TEXTE SOURCE:
-------------------------

Ces questions recoupent en partie des travaux que nous avons déjà menés sur les espaces périurbains et de montagne dans le cadre de programmes achevés (PSDR A-GOUTER sur la territorialisation de l’action publique agricole) ou en cours (Programme SHS-Région AFPYR sur les associations foncières pastorales). Ces interrogations s’inscrivent aussi dans des projets qui commencent, autour de la thématique de l’agriculture intra-urbaine (Programme Fondation de France sur la zone agricole des quinze sols à Blagnac) et de l’insertion de l’animal dans le projet de paysage.

Il s’agit en effet de prolonger notre questionnement sur la redécouverte du saltus comme ressource agricole, notamment pour les plus démunis, ie les porteurs de projet hors cadre familial ne bénéficiant pas d’un héritage, dans un contexte de pression croissante sur les terres agricoles. Nous faisons l’hypothèse que les agriculteurs installés sur les surfaces mises à disposition par des gestionnaires d’espaces naturels ou par des collectivités se retrouvent engagés dans des jeux complexes de pouvoir comparables aux situations vécues par les agriculteurs installés sur des associations foncières pastorales ou sur des fermes Terre de Liens. Nous chercherons donc à analyser finement les trajectoires des agriculteurs installés dans ce type de système, la nature du contrat juridique et/ou moral qui les lie au gestionnaire des surfaces exploitées, les rapports de pouvoir mis en jeu, les représentations croisées de la valeur de ces surfaces comme ressources pastorales, environnementales, paysagères voire sociales, ainsi que les interactions avec les autres usagers de l’espace. Nous chercherons aussi à comprendre les motivations des pratiquants de ces opérations, investissant le champ de leurs représentations pour mieux omprendre leur rapport à l’agriculture, à l’élevage, à la « nature agricole » dans des milieux plutôt dédiés à la « nature naturelle » d’une part, et à l’habitat résidentiel ou à son développement d’autre part. In fine, en écho au cadre d’analyse que nous avons mis en œuvre sur les zones intermédiaires des espaces montagnards dans le cadre du programme AFPYR, il s’agit d’interroger conjointement :

  • la problématique foncière, le rapport à la propriété et à l’usage ;
  • les modèles promus en matière de gestion de l’espace et la valorisation/ production d’aménités
    environnementales, paysagères et sociales produites par la présence de troupeaux sur le territoire ;
  • les pratiques agricoles et le rôle attribué à l’agriculture sur le territoire ;
  • l’organisation des situations de co-présence ;
  • les systèmes d’acteurs et les relations de pouvoir.

-------------------------

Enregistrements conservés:
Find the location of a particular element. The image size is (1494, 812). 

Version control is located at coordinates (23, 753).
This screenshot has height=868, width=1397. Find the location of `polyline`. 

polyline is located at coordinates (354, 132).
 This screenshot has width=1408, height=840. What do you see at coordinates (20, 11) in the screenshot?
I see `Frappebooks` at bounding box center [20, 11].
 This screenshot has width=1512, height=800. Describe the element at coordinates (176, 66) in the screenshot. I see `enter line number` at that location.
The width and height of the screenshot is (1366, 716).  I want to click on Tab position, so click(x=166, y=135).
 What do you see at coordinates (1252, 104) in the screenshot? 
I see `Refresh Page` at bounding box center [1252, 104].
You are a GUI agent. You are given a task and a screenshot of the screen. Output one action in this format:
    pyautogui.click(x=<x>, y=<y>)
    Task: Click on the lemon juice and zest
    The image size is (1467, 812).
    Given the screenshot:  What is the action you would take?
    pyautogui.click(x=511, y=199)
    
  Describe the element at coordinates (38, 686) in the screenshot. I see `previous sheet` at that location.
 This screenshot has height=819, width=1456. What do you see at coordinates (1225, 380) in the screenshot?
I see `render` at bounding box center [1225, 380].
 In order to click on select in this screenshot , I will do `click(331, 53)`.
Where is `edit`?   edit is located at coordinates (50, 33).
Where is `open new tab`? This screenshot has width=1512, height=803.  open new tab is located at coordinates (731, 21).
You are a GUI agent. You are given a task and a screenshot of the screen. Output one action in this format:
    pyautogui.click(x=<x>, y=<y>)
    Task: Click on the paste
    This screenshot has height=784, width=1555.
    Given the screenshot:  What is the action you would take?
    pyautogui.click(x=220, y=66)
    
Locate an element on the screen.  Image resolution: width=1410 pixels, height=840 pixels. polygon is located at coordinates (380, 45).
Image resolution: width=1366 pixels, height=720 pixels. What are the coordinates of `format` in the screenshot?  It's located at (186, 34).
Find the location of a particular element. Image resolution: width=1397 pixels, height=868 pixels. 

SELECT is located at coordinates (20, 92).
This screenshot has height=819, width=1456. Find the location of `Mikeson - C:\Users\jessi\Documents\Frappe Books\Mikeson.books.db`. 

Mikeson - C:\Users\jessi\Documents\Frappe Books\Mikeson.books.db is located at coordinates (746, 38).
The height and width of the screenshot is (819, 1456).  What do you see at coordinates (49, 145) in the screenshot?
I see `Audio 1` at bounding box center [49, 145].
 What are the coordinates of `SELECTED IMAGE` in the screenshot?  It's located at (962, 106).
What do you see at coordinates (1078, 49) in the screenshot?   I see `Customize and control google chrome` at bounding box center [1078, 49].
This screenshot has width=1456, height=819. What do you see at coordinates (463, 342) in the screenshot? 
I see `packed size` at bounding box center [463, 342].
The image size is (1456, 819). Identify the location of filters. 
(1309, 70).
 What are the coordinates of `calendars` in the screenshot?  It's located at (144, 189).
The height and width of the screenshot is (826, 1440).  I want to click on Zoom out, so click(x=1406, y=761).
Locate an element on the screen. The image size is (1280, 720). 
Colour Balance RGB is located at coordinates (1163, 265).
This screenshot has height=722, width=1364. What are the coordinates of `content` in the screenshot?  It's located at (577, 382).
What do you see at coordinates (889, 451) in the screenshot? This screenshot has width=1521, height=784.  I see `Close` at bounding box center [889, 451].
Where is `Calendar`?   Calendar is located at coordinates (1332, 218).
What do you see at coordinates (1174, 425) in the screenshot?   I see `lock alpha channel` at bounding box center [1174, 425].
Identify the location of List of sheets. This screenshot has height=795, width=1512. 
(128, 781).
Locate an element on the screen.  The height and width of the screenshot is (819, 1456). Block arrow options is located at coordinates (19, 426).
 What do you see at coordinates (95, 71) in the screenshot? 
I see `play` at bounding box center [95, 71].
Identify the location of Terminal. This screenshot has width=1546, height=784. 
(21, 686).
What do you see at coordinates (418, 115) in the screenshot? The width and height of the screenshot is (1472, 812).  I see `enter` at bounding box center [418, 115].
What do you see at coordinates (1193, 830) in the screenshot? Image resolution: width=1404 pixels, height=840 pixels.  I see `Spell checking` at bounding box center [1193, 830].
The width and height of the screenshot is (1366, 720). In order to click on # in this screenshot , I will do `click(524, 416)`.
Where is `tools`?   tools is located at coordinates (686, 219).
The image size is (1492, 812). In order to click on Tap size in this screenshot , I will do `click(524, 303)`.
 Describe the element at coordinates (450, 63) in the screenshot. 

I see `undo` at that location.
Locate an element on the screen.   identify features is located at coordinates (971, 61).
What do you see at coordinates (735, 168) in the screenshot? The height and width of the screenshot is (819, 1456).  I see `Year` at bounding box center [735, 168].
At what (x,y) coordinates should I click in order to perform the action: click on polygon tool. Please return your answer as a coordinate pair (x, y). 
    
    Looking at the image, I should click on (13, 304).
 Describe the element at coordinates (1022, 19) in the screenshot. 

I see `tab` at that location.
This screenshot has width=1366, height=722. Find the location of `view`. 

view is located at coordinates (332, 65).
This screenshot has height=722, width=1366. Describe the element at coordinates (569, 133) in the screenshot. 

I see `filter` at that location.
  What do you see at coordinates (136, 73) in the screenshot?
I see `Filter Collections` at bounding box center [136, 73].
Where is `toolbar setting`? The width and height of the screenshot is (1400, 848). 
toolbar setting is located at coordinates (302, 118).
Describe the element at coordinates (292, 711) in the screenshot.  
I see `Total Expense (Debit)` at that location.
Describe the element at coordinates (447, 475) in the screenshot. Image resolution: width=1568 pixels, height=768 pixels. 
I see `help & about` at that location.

-------------------------

CONSIGNES:
**A)** Pour chaque affirmation, dites si elle concorde avec le texte source en répondant par oui ou par non, puis citez à l'identique les mots du texte qui tranchent : (i) le programme PSDR A-GOUTER est toujours en cours ; (ii) le programme Fondation de France porte sur la zone agricole des quinze sols à Blagnac ; (iii) les porteurs de projet hors cadre familial bénéficient d'un héritage.
**B)** Reproduisez fidèlement le passage du texte source qui commence aux mots « Ces questions recoupent » et s'arrête après les mots « projet de paysage. ».
Veuillez vous fonder uniquement sur le texte source.

RÉPONSES PAR TÂCHE:
**A)**
(i) Non : « dans le cadre de programmes achevés (PSDR A-GOUTER sur la territorialisation de l’action publique agricole) »
(ii) Oui : « Programme Fondation de France sur la zone agricole des quinze sols à Blagnac »
(iii) Non : « les porteurs de projet hors cadre familial ne bénéficiant pas d’un héritage »

**B)**
Ces questions recoupent en partie des travaux que nous avons déjà menés sur les espaces périurbains et de montagne dans le cadre de programmes achevés (PSDR A-GOUTER sur la territorialisation de l’action publique agricole) ou en cours (Programme SHS-Région AFPYR sur les associations foncières pastorales). Ces interrogations s’inscrivent aussi dans des projets qui commencent, autour de la thématique de l’agriculture intra-urbaine (Programme Fondation de France sur la zone agricole des quinze sols à Blagnac) et de l’insertion de l’animal dans le projet de paysage.